1/10/2023 11:29:54 AM
When Illinois CS professor Hanghang Tong won ICDM’s award he thought back on his early work with the IBM T.J. Watson Research Center. He also thought of those project collaborators, who influenced his career choices and return to academia.
Ten years ago, when Illinois Computer Science professor Hanghang Tong collaboratively published a paper on bipartite graph alignment, he admitted there was no way he could have known the future implications of the work then.
In his first year out of academia, as a researcher with the IBM T.J. Watson Research Center, what Tong did know was that the three-month project proved the reason he chose an industry position. The paper’s significant outcome proved that his work in data mining could result in important real-world applications.
Tong collaborated with intern Danai Koutra and their manager, David Lubensky, to work on the ways graph alignment could address a couple important social media questions. First, how could systems find the “virtual twin” on separate social outlets, like LinkedIn and Facebook? And how could it effectively link an information network with a social network to support cross-network search?
The resulting paper – entitled “BIG-ALIGN: Fast Bipartite Graph Alignment” – introduced a “new optimization formulation and propose(d) an effective and fast algorithm to solve it.” Their results produced a method that was 10 times more accurate and 174 times faster than previous methods.
Published at the IEEE International Conference on Data Mining (ICDM), a top conference in the field, this work made enough of an impact to earn ICDM’s 10-year Highest Impact Paper Award in late November.
“I was chatting with Danai recently, and neither of us could believe that 10 years have passed now. It felt like it was just yesterday,” Tong said. “We knew at the time the paper was interesting amongst those in the field, but to be honored with the 10-year Highest Impact Paper Award now is very meaningful to us.
“I think of one thing maybe I can quote from the notification letter that struck me is that the basis of the award stems from the committee’s belief that your paper has had ‘the most substantial impact on the data mining community over the last decade.’”
Not only did this paper result in a significant technical result honored 10 years later, but it also set new career trajectories for both Tong and Koutra – the younger investigators on the project.
At that point in his career, Tong had a Ph.D. in Machine Learning from Carnegie Mellon University – where he had met Koutra, who was a Ph.D. student at that time.

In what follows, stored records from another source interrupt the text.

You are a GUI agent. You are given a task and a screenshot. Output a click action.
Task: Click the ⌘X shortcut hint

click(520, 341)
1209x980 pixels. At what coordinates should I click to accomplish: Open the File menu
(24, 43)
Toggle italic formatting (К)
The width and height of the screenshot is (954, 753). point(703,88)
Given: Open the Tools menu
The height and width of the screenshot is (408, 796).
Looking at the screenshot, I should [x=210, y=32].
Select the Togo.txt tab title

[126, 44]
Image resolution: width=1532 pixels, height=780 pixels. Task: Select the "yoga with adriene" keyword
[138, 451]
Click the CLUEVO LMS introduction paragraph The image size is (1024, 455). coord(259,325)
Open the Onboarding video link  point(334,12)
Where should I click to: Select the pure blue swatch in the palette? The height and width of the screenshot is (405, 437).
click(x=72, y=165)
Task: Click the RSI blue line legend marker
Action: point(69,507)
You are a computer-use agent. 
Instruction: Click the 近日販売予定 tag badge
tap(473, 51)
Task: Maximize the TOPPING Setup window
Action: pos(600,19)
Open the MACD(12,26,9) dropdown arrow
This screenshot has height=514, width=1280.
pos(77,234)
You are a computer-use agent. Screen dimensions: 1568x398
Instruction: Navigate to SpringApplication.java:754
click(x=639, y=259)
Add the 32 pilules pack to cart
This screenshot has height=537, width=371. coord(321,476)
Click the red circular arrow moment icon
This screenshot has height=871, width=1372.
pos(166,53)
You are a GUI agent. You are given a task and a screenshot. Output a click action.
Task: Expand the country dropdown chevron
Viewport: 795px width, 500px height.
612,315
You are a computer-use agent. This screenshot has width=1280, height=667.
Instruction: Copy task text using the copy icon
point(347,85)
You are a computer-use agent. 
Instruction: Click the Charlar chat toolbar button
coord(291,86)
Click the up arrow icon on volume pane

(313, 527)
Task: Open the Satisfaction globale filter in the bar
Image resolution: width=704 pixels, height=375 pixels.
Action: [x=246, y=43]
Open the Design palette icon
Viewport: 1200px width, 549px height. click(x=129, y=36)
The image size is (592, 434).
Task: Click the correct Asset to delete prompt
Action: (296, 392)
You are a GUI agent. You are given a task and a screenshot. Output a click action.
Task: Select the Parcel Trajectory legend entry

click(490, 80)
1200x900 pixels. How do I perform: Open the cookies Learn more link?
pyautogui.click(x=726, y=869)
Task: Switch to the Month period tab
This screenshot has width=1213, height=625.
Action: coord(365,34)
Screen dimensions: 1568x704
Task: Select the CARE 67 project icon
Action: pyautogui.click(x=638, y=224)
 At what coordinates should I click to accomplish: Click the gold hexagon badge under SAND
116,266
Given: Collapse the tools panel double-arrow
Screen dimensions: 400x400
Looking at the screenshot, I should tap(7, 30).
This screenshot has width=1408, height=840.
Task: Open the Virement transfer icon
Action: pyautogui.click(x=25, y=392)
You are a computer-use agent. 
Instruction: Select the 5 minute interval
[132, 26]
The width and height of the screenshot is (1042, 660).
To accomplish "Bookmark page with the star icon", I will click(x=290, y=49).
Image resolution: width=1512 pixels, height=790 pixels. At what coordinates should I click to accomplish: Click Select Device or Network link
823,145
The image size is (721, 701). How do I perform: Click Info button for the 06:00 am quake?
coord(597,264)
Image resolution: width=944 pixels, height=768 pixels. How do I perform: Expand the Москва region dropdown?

While he believed his work in the field could be impactful in academia, Tong wanted to see how much it could find direct relevance to real-world applications through work directly tied to industry.
The paper they produced had an impact both in terms of e-commerce and the financial sector.
It was immediately valued highly at IBM, through a review board the company used to estimate a project’s IP value. In fact, the project received IBM’s highest rating, marking it for an extremely high potential business value.
The company review board recommended to file not one, but seven patents off the work.
“I benefitted from working alongside Danai – who I knew from CMU. We both really liked each other’s work. Then we thrived under David’s leadership. He challenged us to investigate the most meaningful questions, but he also provided a very nourishing environment that freed us up to find our own path forward,” Tong said.
“Thinking back, what I’m really proud of is the effect that this project had on the long-term success of both my career and Danai’s. She is now a professor at the University of Michigan, and continues to work with students on network alignment. And I have two recent Ph.D. graduates whose entire Ph.D. theses were on this topic of network alignment.”
Working for almost three years total in research with IBM, Tong believes his successful stint there also helped him find his way back into academia.
He has been on faculty at Illinois CS since 2019, but it was this project experience with Koutra that partly helped him realize how the energy of learning alongside students impacts his own work.
“It was a great experience for me at IBM, and it also taught me that I missed the university setting. I genuinely enjoy the collaborative environment with other researchers and students,” Tong said.